> Rows from a dataset:
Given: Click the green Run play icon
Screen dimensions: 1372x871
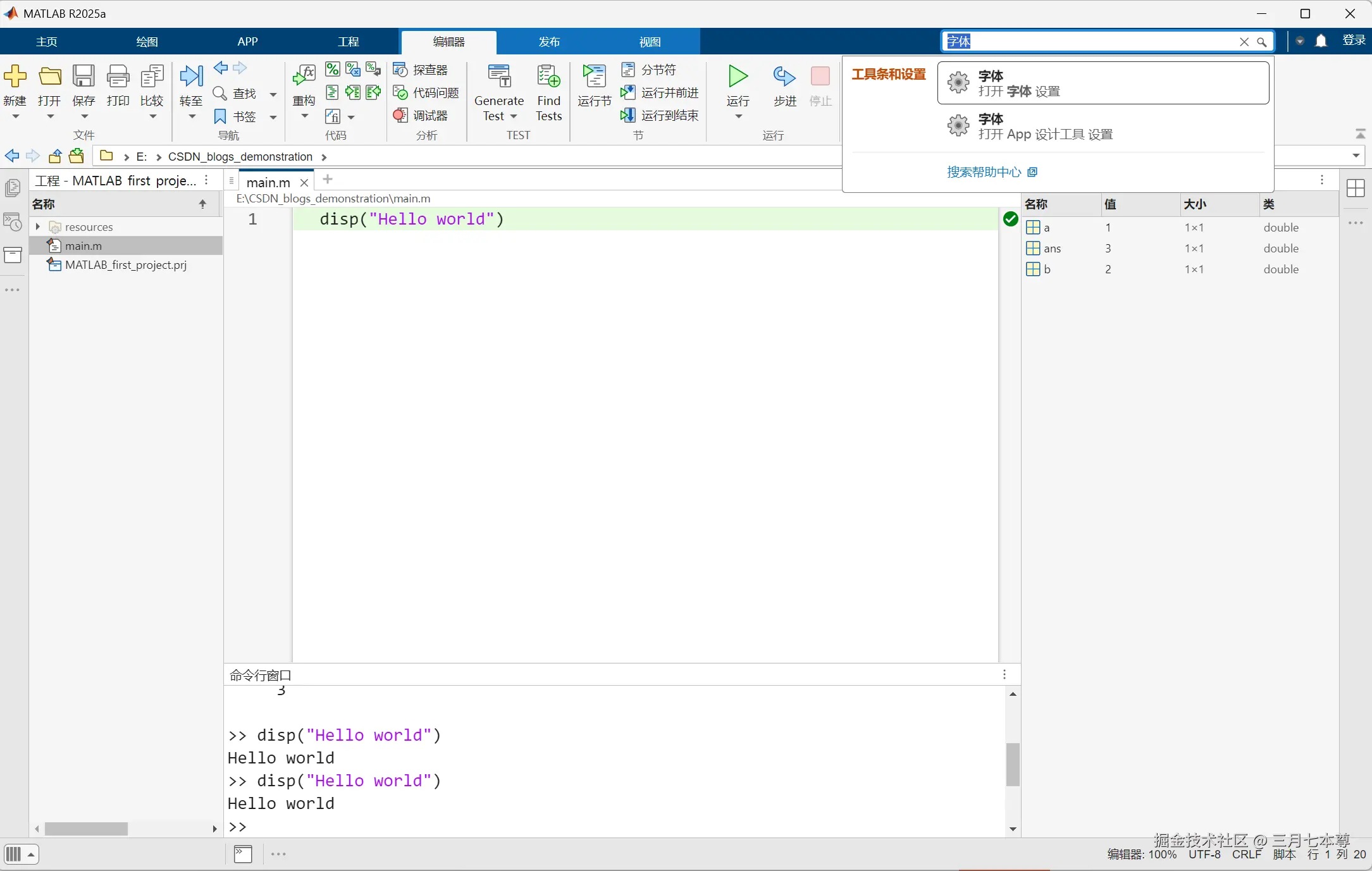Looking at the screenshot, I should click(738, 77).
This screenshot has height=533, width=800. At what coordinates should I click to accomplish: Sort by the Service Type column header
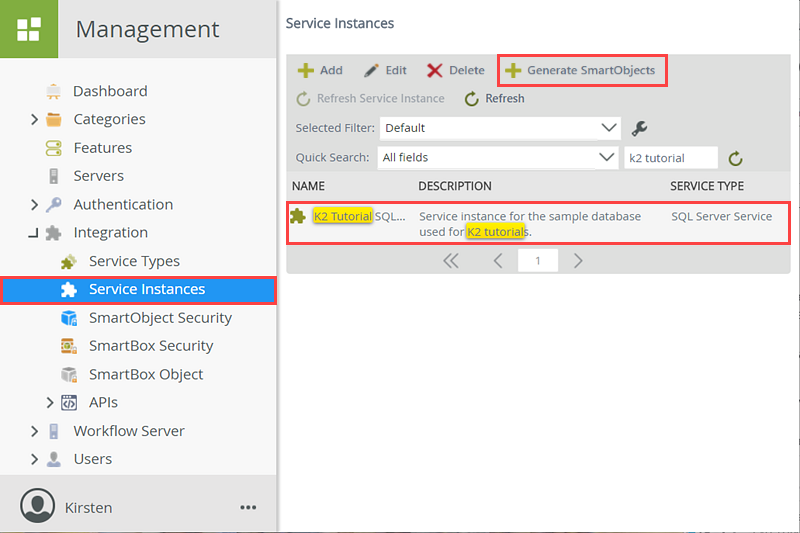click(706, 186)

> TASK GOAL:
Rewrite all the entries with "Screen dimensions" renamed to "Display size" and everything else unchanged. Leave the pictures out.

> CORRECT RESULT:
Given: Click the green Run play icon
Display size: 1372x871
Looking at the screenshot, I should click(738, 77).
This screenshot has height=533, width=800. At what coordinates should I click to accomplish: Sort by the Service Type column header
click(706, 186)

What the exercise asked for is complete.